#### [About this exercise]
When you reach the line containing "Given: Click the 专业 column header" in the entries below, begin reproducing lines exactly, and stop once the line containing "Image resolution: width=688" is done.

#### [Task inputs]
....................

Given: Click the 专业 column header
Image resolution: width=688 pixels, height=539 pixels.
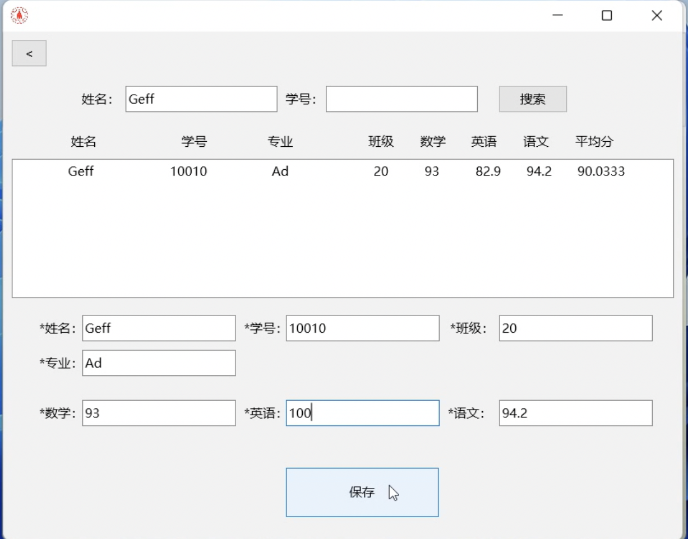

....................

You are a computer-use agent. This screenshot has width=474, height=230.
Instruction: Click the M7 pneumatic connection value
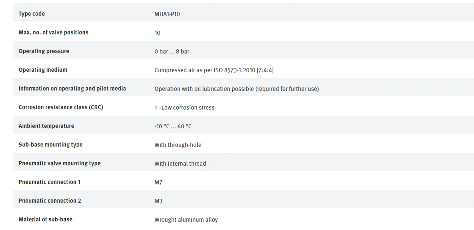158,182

....................

#### [Result of this exercise]
Given: Click the 专业 column header
Image resolution: width=688 pixels, height=539 pixels.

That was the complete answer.